In full and without alteration, output each record given here.

····················

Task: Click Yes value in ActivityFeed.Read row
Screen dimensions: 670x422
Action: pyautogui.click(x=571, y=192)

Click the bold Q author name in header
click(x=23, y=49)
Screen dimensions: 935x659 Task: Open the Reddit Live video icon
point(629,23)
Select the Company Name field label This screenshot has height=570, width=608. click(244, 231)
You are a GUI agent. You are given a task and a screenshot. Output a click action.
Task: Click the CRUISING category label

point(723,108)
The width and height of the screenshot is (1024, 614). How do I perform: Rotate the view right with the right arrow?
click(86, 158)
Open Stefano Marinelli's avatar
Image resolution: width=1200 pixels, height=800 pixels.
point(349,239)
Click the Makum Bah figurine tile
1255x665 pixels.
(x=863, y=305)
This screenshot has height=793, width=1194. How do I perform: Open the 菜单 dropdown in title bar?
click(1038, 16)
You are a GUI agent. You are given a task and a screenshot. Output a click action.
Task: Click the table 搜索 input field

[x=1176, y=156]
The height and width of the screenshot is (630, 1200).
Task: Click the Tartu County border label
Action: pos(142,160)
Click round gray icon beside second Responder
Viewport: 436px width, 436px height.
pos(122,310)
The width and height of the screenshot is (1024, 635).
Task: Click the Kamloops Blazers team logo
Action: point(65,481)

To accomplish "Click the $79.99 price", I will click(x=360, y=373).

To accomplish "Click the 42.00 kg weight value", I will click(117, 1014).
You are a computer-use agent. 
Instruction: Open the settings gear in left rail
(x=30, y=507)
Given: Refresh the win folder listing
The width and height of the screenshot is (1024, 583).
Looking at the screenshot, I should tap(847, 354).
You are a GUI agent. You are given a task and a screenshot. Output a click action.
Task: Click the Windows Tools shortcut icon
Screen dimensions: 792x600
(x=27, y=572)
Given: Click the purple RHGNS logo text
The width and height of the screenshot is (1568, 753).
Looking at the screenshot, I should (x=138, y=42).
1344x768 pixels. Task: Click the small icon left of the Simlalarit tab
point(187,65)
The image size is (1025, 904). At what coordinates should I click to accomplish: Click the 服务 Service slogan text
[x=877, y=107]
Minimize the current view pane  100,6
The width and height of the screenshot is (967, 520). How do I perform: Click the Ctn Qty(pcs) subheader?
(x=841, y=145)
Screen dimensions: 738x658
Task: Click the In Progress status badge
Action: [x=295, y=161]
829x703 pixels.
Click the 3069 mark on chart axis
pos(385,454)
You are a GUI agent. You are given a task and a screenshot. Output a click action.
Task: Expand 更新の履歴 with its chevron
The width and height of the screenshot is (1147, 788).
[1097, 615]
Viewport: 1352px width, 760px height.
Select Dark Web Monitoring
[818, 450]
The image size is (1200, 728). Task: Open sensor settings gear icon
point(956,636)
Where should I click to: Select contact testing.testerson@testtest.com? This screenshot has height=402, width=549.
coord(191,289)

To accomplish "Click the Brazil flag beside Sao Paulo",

····················

◆ **Output of the exercise**:
Task: Click Yes value in ActivityFeed.Read row
Screen dimensions: 670x422
Action: pyautogui.click(x=571, y=192)

Click the bold Q author name in header
click(x=23, y=49)
Screen dimensions: 935x659 Task: Open the Reddit Live video icon
point(629,23)
Select the Company Name field label This screenshot has height=570, width=608. click(244, 231)
You are a GUI agent. You are given a task and a screenshot. Output a click action.
Task: Click the CRUISING category label

point(723,108)
The width and height of the screenshot is (1024, 614). How do I perform: Rotate the view right with the right arrow?
click(86, 158)
Open Stefano Marinelli's avatar
Image resolution: width=1200 pixels, height=800 pixels.
point(349,239)
Click the Makum Bah figurine tile
1255x665 pixels.
(x=863, y=305)
This screenshot has height=793, width=1194. How do I perform: Open the 菜单 dropdown in title bar?
click(1038, 16)
You are a GUI agent. You are given a task and a screenshot. Output a click action.
Task: Click the table 搜索 input field

[x=1176, y=156]
The height and width of the screenshot is (630, 1200).
Task: Click the Tartu County border label
Action: pos(142,160)
Click round gray icon beside second Responder
Viewport: 436px width, 436px height.
pos(122,310)
The width and height of the screenshot is (1024, 635).
Task: Click the Kamloops Blazers team logo
Action: point(65,481)

To accomplish "Click the $79.99 price", I will click(x=360, y=373).

To accomplish "Click the 42.00 kg weight value", I will click(117, 1014).
You are a computer-use agent. 
Instruction: Open the settings gear in left rail
(x=30, y=507)
Given: Refresh the win folder listing
The width and height of the screenshot is (1024, 583).
Looking at the screenshot, I should tap(847, 354).
You are a GUI agent. You are given a task and a screenshot. Output a click action.
Task: Click the Windows Tools shortcut icon
Screen dimensions: 792x600
(x=27, y=572)
Given: Click the purple RHGNS logo text
The width and height of the screenshot is (1568, 753).
Looking at the screenshot, I should (x=138, y=42).
1344x768 pixels. Task: Click the small icon left of the Simlalarit tab
point(187,65)
The image size is (1025, 904). At what coordinates should I click to accomplish: Click the 服务 Service slogan text
[x=877, y=107]
Minimize the current view pane  100,6
The width and height of the screenshot is (967, 520). How do I perform: Click the Ctn Qty(pcs) subheader?
(x=841, y=145)
Screen dimensions: 738x658
Task: Click the In Progress status badge
Action: [x=295, y=161]
829x703 pixels.
Click the 3069 mark on chart axis
pos(385,454)
You are a GUI agent. You are given a task and a screenshot. Output a click action.
Task: Expand 更新の履歴 with its chevron
The width and height of the screenshot is (1147, 788).
[1097, 615]
Viewport: 1352px width, 760px height.
Select Dark Web Monitoring
[818, 450]
The image size is (1200, 728). Task: Open sensor settings gear icon
point(956,636)
Where should I click to: Select contact testing.testerson@testtest.com? This screenshot has height=402, width=549.
coord(191,289)

To accomplish "Click the Brazil flag beside Sao Paulo",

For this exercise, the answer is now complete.